Steve Garvey, as ever, remains in a committed relationship with baseball, even if he gives more back to it these days than he takes from it.
“Those of us who were blessed to be able to play this game and have careers, after those careers are over, we have to be ambassadors for the game,” Garvey said. “Pass the torch.”
These days, Garvey, and those still prodigious forearms, is still active in the sport. He is, for all intents and purposes, a baseball lifer.
“I love it. It’s been my life,” he said.
He is also a former Albuquerque Duke, and on Wednesday he was back on familiar ground, Isotopes Park, which was built over the site of his old haunts, the Albuquerque Sports Stadium.
Garvey, 65, a 10-time All-Star and former National League MVP, was in town as part of the 2014 Mobil Super “Go the Distance” Baseball Tour. It will visit 55 games in 18 states over a four-month period.
The affable Garvey spent two hours before Wednesday’s Isotopes game against Round Rock signing autographs, and also caught the ceremonial first pitch.
When he played here in 1969, that was the first year of the Sports Stadium, with its one-of-a-kind lava rocks and drive-in viewing area.
He later enjoyed a stellar career in Los Angeles and San Diego. Garvey comprised one quarter of one of the most iconic infields in baseball history. He, second baseman Davey Lopes, shortstop Bill Russell and third baseman Ron Cey spent nearly a decade together, an altogether impossibility in today’s game.
The four appeared in four World Series over an eight-year span with Los Angeles.
“It was a very different mix and equation,” Garvey said during a wide-ranging, 45-minute interview with the Journal on Wednesday afternoon at his hotel. “I’m quite sure it’s the longest longevity of an infield. I’m sure that record will never be broken.”
Garvey was also among those trying to buy the Dodgers from Frank McCourt; his group’s failed bid of $1.4 billion (the figure cited by Garvey) was well short of the sale price of over $2 billion.

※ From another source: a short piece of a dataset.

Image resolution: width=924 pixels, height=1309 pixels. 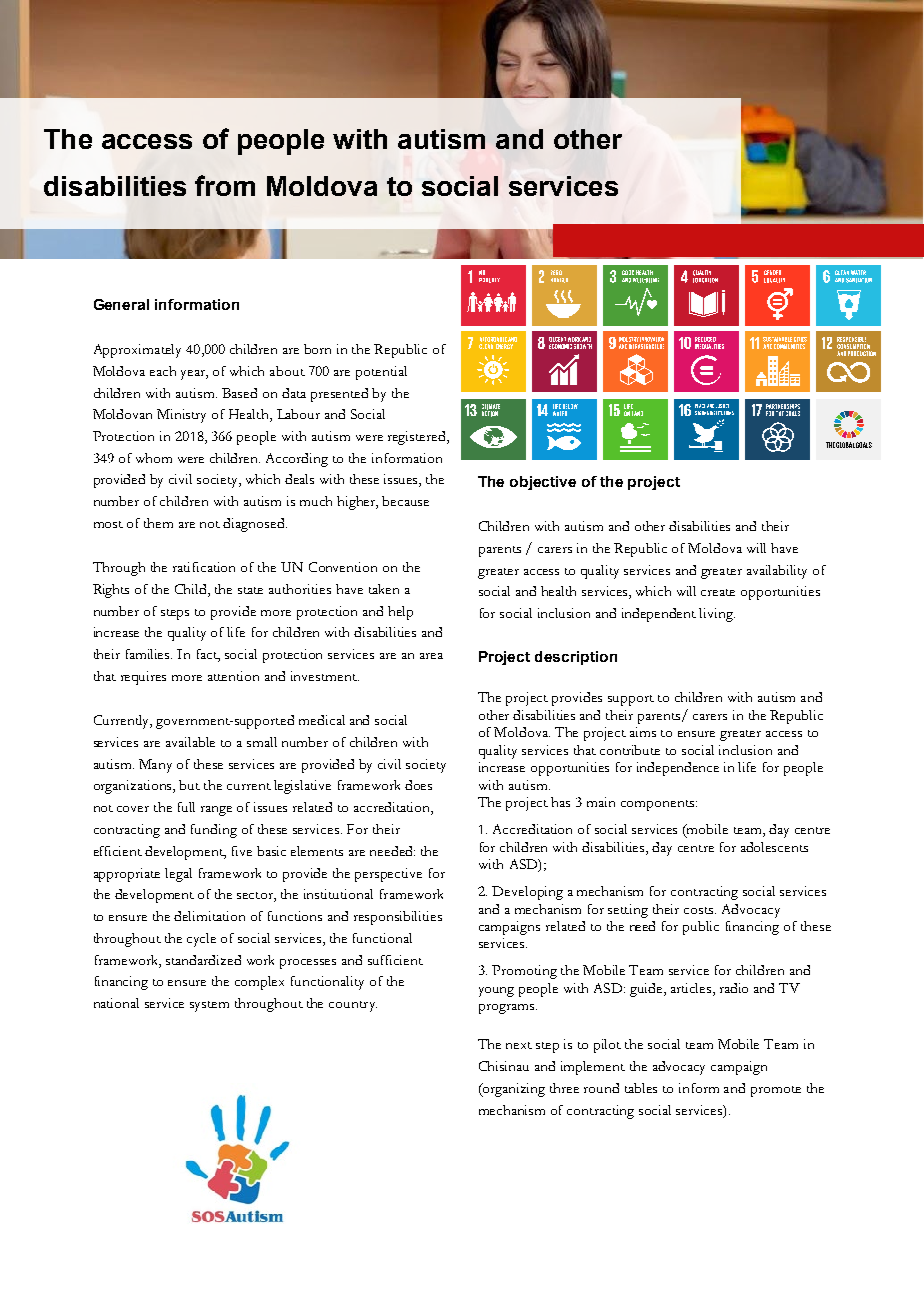 I want to click on organizing, so click(x=513, y=1090).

“We thought $1.4 billion was the top end of the value of the franchise,” Garvey said.
He was fired from the Dodgers when he openly called for McCourt to give up the team. Garvey had been serving in a part-time job in marketing and community relations.
But he’s focused on other things nowadays. Garvey’s son, Ryan, a corner infielder, is working his way through the Colorado Rockies organization.
“A much bigger arm than his dad,” Garvey said. “High baseball IQ.”
Garvey also hit on some other topics, as he compared eras. One interesting note: Even during the height of his career, Garvey said, he took a second job outside of baseball, with Pepsi-Cola. He graduated from Michigan State and was already pondering a life outside of baseball.
Best player in baseball?
“Over the last two years,” he said, “you’d have to say (Miguel) Cabrera.”
Pete Rose? Belong in the Hall of Fame?
“Yes,” Garvey said. “But don’t allow him to work in baseball.”
On playing in the Dodgers organization?
“You can feel the history, you can feel the jersey,” Garvey said. “You develop a culture.”
Toughest pitcher he ever faced?
“I faced 14 Hall of Famers,” Garvey said. Then he paused.
On the passing of former teammate Bob Welch, who died earlier this week:
“A great individual, a great father and husband,” Garvey said. “A consummate professional.”